Heartburn? Hardly. Under an hour later, his life-threatening problem was resolved

John Perotti was mowing the lawn outside his Utah home office when he felt what he thought was “heartburn from hell.”

He headed indoors for some homemade chicken noodle soup hoping that would soothe him.

“The minute I got the spoon to my lips, I spit it out,” he said. “Then, here comes the nausea. By then I was clammy. Within a minute or so, I was laying on my side pounding the floor, saying, ‘God, help me.’”

His wife called 9-1-1. When paramedics arrived, they knew they didn’t have time to stabilize John. They immediately put him on a sheet and carried him into the ambulance. No one said the words “heart attack,” but John had pretty much figured it out. At the hospital, doctors sprang into action.

“I remember being on a gurney that was setting land-speed records going down the hallway,” John said. “I told whoever was wheeling me, `I’ve got a wife, three kids and five grandchildren. Don’t let me die.’”

He also remembers the incredible pain – despite being medicated – when doctors repeatedly shocked his heart in an effort to save his life. He received 10 jolts and was alert for three of them. Those numbers are topped by this: “I was told I flat-lined five times.” John had a blocked left anterior descending artery, what some call the “widow maker” because the survival rate is so low. The blockage was surgically removed, and he received a mesh-like tube called a stent to prop open the damaged artery. And the whole episode – from the time the ambulance arrived at John’s house to the time he was being wheeled into recovery in the cardiac intensive care unit – took only 57 minutes.

The heart attack was a shocking wake-up call for John, then a 59-year-old mental health therapist in private practice in Lindon, Utah. His family had no history of heart disease. In fact, his dad lived until he was 94 and his mother until she was 89. A few weeks prior to the near-death event, John’s doctor told him he only had borderline-high levels of blood pressure and cholesterol, and his heart sounded fine through a stethoscope.

“It just came out of the blue for us and was completely lifestyle-generated,” said John, whose poor eating habits contributed to his heart attack. “I now treat food as if it were a prescription.”

John carefully studies nutrition labels on food, examining the amounts of trans fats, sodium and sugar. He also notes portion sizes.

“If the doctor told you to take 25 milligrams of a prescription every two hours, do you just not take any and take 100 milligrams several hours later? You’d never do that. But we do that with food,” he said.

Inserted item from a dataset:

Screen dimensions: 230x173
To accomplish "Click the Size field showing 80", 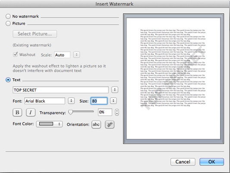I will 99,101.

Since his heart attack, John has lost 55 pounds, and he credits his hospital and the American Heart Association with providing the healthy-diet guidelines he uses to stay on track. He knows the food choices that led to his heart problem were his own. Yet he also knows decisions like picking up dinner on the way home is common for many people.

Doctors said John’s heart shows no evidence of permanent damage. He’s added a medicine to lower his cholesterol to the blood-pressure medicine he had been taking and he is working to improve his good cholesterol levels through exercise.

John knows the American Heart Association — the nation’s oldest, largest voluntary organization devoted to fighting cardiovascular diseases and stroke – is in his corner.

The AHA funds more cardiovascular research than any organization outside the federal government, having invested in excess of $5 billion. The organization has funded research by 15 Nobel Prize winners and has been part of many lifesaving advancements such as the first artificial heart valve, cholesterol-inhibiting drugs, heart transplantation, and CPR techniques and guidelines.

John looks forward to using his story to help spread awareness of the American Heart Association’s life-saving mission. He wants to do whatever he can to help spare others what he and his wife went through. Considering how close he came to not being able to share his story, he believes every day is a gift.

“I do feel like every moment I’m playing the bonus round.”